P120: Clinical Outcome Assessment (COA) Qualification Program Analysis
Poster Presenter
Felix Yang
US Regulatory Policy Fellow
Genentech, A Member of the Roche Group United States
Objectives
To perform data analysis on the types and the average review timeline of COAs that have gone through the qualification program, as well as the utilization of qualified COAs in drug clinical trials.
Method
The submission and review dates for LOI, QP, and FQP steps were retrieved from CDER & CBER’s database, as well as the FDA COA Qualification Program website. We analyzed the Summary Basis of Approvals retrieved from Drugs@FDA and the COA compendium to assess the use of qualified COAs.
Results
Out of the 79 COA submissions currently listed in the qualification program, a majority of them (60.8%) are Patient Reported Outcomes (PRO), followed by Performance Outcome Assessments (11.4%), DHT-Passive Monitoring (10.1%), and others.
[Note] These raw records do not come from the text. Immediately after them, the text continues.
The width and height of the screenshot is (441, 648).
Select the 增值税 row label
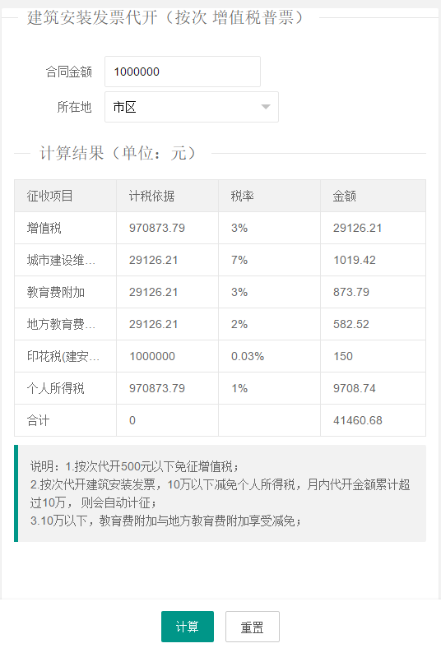44,228
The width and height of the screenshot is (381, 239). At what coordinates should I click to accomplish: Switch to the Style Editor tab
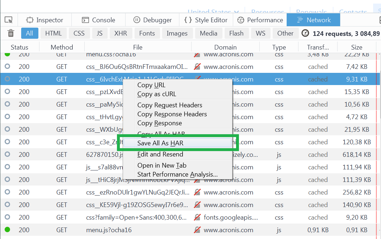point(206,20)
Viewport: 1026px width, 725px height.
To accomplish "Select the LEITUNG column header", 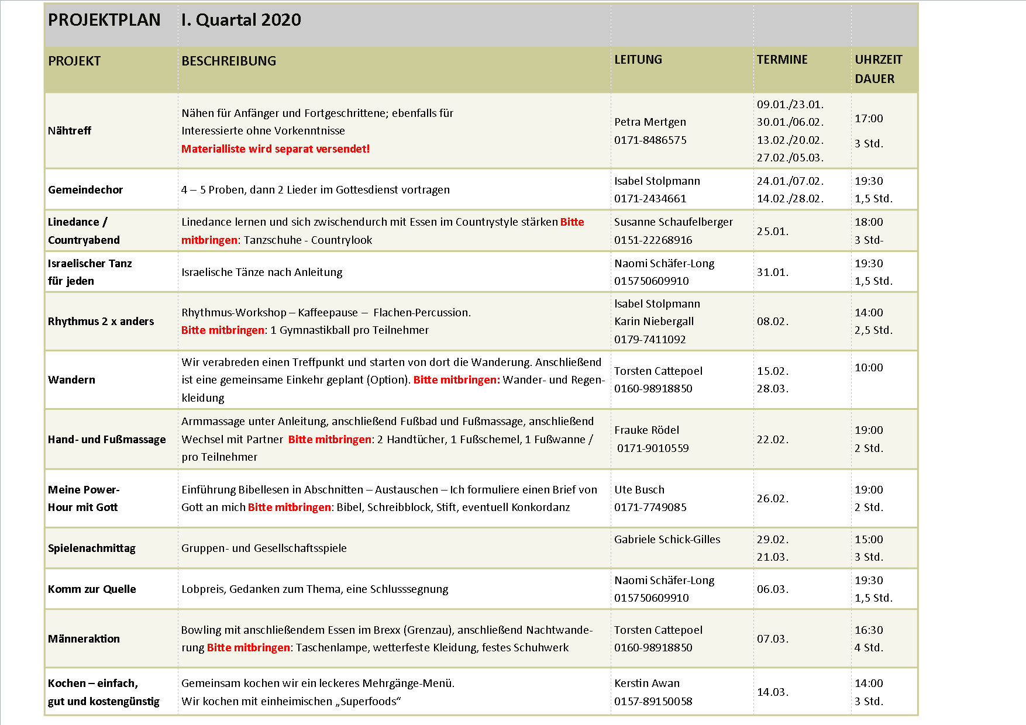I will (638, 60).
On average, total time spent in the qualification program for submissions are 6.93 years and 4.92 years for submissions entered prior to and post 21st Century Cures Act respectively. Per FDA DDT guidance, Letter of Intent (LOI), Qualification Plan (QP), and Full Qualification Package (FQP) review timelines are 3 months, 6 months, and 10 months respectively with a completeness assessment (CA) prior to review. For CA’s, on average, it takes 26 days for LOI CA review, 76 days for QP CA review, and 4 days for FQP CA review. For submission review, on average, it takes about 3.57 months for LOI review, 9.00 months for QP review, and 14 months for FQP review. The maximum time it took to review submissions for LOI, QP, and FQP are 11.43 months, 23.47 months, and 23.27 months respectively. The minimum time it took to review submissions for LOI, QP, and FQP are 1.73 months, 2.00 months, and 8.93 months respectively. As of today, 7 COAs have been qualified with 3 of those used to support drug clinical trials. All of which are PRO’s. KCCQ, qualified in 2020, was used in 10 clinical trials from 2003 to 2023 and cited as exploratory endpoint 5 times and secondary endpoint 5 times. E-RS: COPD, qualified in 2016, was used as an exploratory endpoint in 2019. EXACT, qualified in 2014, was used as an exploratory endpoint in 2 clinical trials (2017 and 2019), and as a secondary endpoint in 2020.
Conclusion
This analysis sought to investigate review timelines for COAs that are submitted to the qualification program. When compared against the proposed timeline from FDA DDT guidance, submissions are equally split between being reviewed on time versus delayed across the LOI, QP, and FQP stages. For the CA portion of the review, there is a wide range of CA timelines across the 79 submissions in the program currently. The lack of a clear review timeline makes it complicated to predict the overall review time for each stage of the submission and the overall time it takes for a COA to be qualified. It is difficult to predict the overall impact of the “qualified” status of a COA, on its subsequent use as a key endpoint in drug clinical trials. All 7 qualified COAs were qualified as a “measure”, stated in the qualification determination, all requiring “additional development work to further assess measurement properties”. While 3 of the 7 qualified COAs were used to support drug development, their role in the approval were limited as mostly exploratory and secondary endpoints and in some situations, as key secondary endpoints. No qualified COA was able to support drug clinical trials as a primary endpoint. Overall, it is difficult for Drug Development Programs to plan for qualification for a COA due to uncertain review timelines and narrow use of qualified COAs in drug clinical trials to support approvals.